森田 鉄也
(更新)
2016年5月からTOEICは新形式へと移行しました。また8月からは名称もTOEIC TESTからTOEIC Listening and Readingへと変わりました。
そんな中、まだ新形式を受けておられない方やこれから対策を始めようとしている方は、「新形式でどう変わったの?」「どんな風に勉強すればいいの?」と気になるところではないでしょうか?
そこで今回は、TOEICを知り尽くす筆者が、旧形式と新形式の違いをわかりやすくまとめ、今後どのような対策をしていけばよいのかを紹介します。
旧形式のTOEICからなくなった形式はありません。ですから、既存の対策本がまったく役立たなくなるというわけではありません。また2017年の4月までは団体受験〔IPテスト〕では旧形式のままです。総問題数(リスニング100問、リーディング100問)も変わりません。
では、どのように変更がなされたのか見ていきましょう。
聞いたり読んだりする量が少なく、簡単と言われていたパートの問題数が減りました。リスニングセクションでは、Part 1(写真描写問題)が10問から6問に、Part 2(応答問題)が30問から25問に減り、リーディングパートではPart 5(単文穴埋め問題)が40問から30問に減りました。
全体の問題数は同じですから、短く簡単な問題が減ったということは、長く難しいパートの問題が増えたということになります。
Part 4(説明文問題)は変わらず30問(1つのトークに設問3問×10セット)ですが、Part 3(会話問題)が30問から39問(1つの会話に設問3問×13セット)に、Part 6(長文穴埋め問題)が12問から16問に、Part 7(長文読解問題)が48問から54問に増加しました。英文を聞く量と読む量が増えるので旧形式よりも大変になったわけです。
では追加される形式を見てみましょう。まずはリスニングセクションです。
Part 3は、旧形式ではすべてのセットが2人の会話で構成されていましたが、新形式では3人の会話が加わりました。また、表や地図といった視覚情報がついており、その視覚情報と音声の情報と両方を利用して答えを出す形式の問題も追加されます。この視覚情報が出てくる形式はPart 4にも加わりました。
さらに会話やトーク中に出てくるフレーズや文の意味や、それらを発話した人の意図を、文脈から判断する問題も出題されます。
次にリーディングセクションです。
Part 6は、空欄が3つある文書が4セット出題されていましたが、新形式では空欄が4つある文書が4セット出題されるようになります。しかもただ設問数が増えただけではありません。

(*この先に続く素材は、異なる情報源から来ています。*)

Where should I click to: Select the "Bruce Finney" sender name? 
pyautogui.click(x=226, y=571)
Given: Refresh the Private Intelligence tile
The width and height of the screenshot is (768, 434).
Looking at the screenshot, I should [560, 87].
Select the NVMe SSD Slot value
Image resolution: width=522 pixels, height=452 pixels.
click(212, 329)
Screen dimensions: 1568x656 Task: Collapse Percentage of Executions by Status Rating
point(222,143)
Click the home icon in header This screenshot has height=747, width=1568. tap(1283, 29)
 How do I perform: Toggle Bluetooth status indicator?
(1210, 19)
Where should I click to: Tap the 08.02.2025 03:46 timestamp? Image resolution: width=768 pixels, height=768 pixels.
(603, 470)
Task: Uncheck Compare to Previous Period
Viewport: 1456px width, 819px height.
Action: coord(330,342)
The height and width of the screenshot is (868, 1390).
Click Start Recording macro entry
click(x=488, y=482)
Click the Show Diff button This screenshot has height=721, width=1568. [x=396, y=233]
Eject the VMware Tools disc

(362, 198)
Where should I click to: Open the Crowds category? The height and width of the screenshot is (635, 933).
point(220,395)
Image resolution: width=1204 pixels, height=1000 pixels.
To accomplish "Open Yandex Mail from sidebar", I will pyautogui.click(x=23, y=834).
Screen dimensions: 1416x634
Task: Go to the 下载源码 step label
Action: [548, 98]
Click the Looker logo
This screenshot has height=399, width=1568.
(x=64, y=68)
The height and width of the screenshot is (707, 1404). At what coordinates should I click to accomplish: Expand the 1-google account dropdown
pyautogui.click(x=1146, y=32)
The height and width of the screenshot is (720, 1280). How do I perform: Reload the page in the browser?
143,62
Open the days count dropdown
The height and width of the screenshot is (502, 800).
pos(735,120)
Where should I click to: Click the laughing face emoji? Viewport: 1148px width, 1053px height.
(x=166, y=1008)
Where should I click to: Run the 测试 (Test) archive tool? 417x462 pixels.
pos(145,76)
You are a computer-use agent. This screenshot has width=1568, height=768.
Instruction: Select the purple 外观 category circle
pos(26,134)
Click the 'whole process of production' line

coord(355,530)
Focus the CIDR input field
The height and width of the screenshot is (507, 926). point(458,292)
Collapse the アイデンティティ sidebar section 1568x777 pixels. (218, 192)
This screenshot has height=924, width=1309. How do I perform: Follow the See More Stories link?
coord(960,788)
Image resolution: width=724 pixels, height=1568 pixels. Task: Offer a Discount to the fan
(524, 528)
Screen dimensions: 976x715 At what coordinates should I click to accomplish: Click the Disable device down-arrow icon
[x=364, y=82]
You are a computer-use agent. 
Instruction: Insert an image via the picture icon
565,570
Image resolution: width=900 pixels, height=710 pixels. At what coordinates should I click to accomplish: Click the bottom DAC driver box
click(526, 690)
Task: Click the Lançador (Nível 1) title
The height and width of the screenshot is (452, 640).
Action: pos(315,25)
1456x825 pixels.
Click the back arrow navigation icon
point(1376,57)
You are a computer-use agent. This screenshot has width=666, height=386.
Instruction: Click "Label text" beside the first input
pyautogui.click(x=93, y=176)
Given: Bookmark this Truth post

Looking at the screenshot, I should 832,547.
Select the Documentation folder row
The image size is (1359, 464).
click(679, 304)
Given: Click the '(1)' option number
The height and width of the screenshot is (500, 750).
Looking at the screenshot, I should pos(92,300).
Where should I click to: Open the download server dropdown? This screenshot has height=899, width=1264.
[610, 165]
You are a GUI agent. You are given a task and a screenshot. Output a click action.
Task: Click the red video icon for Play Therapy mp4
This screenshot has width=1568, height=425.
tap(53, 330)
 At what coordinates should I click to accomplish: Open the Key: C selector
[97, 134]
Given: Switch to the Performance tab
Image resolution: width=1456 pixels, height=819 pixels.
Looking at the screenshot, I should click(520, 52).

従来は語句を入れる問題だけでしたが、各セットの4問目の問題は文を入れる問題になりました。つまり、選択肢だけでも読む量が増えたことになります。
Part 7では、旧形式では1つの文書のセットと2つの文書のセット(ダブルパッセージ問題)の2種類だけでしたが、新形式では文書が3つあるセット(トリプルパッセージ問題)が加わりました。また、4セット出題されていた、ダブルパッセージ問題が2セットになり、トリプルパッセージ問題が3セット出題されます。
複数パッセージの問題のそれぞれのセットには5問の設問が付いているので、複数パッセージの問題数が20問(ダブルパッセージ×2)から25問(ダブルパッセージ×2+トリプルパッセージ×3)に増加したわけです。
パッセージが1つの問題は、設問2問付が4セット、3問付が3セット、4問付が3セットの合計29問出題されます。また、ある文が文章中のどこに入るかという文挿入問題も出題されるようになります。
さらに Part 7には、チャットや携帯メッセージのやりとりも出題されるようになりました。これら2つには、リスニング問題と同じように文脈からフレーズや文の意味、書いた人の意図を答える問題も出題されます。
新しく変わったTOEICを受けてみて自分も含め多くの人は難しくなったという感想をもちました。ではどう対策して行けばいいのでしょうか?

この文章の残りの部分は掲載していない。